Available Borrowings, Cash Balances and Capital Resources

        We have typically financed our capital needs through investor equity commitments, long-term secured mortgages, and unsecured short-term credit facilities and term loans. As of June 30, 2016 and December 31, 2015, we had total indebtedness, exclusive of debt included in liabilities associated with assets held for sale, of $939,767,000 and $656,835,000, respectively.
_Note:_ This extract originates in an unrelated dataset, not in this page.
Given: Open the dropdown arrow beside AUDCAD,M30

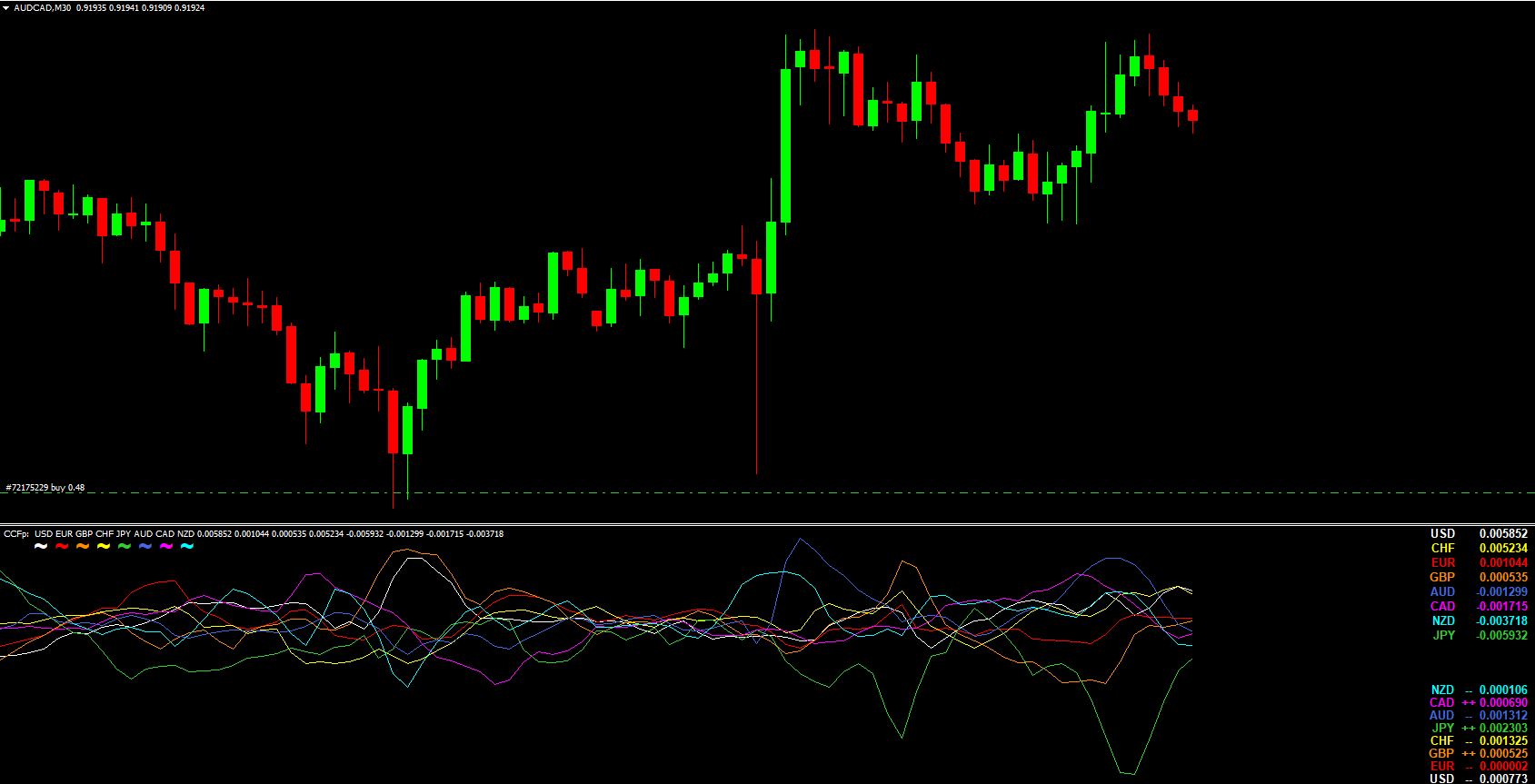Looking at the screenshot, I should (5, 7).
Included in total indebtedness is $385,000,000 and $492,000,000 of borrowings under credit and term loan facilities with total capacity of $835,000,000 and $942,000,000 at June 30, 2016 and December 31, 2015, respectively. As of August 5, 2016, $385,000,000 ($0 under the revolver and $385,000,000 under the term loans) was outstanding under the credit and term loan facilities, and $450,000,000 was available for future borrowings.

Cash Flow Analysis

        As a REIT, our cash flows from operations are typically used to fund our dividends.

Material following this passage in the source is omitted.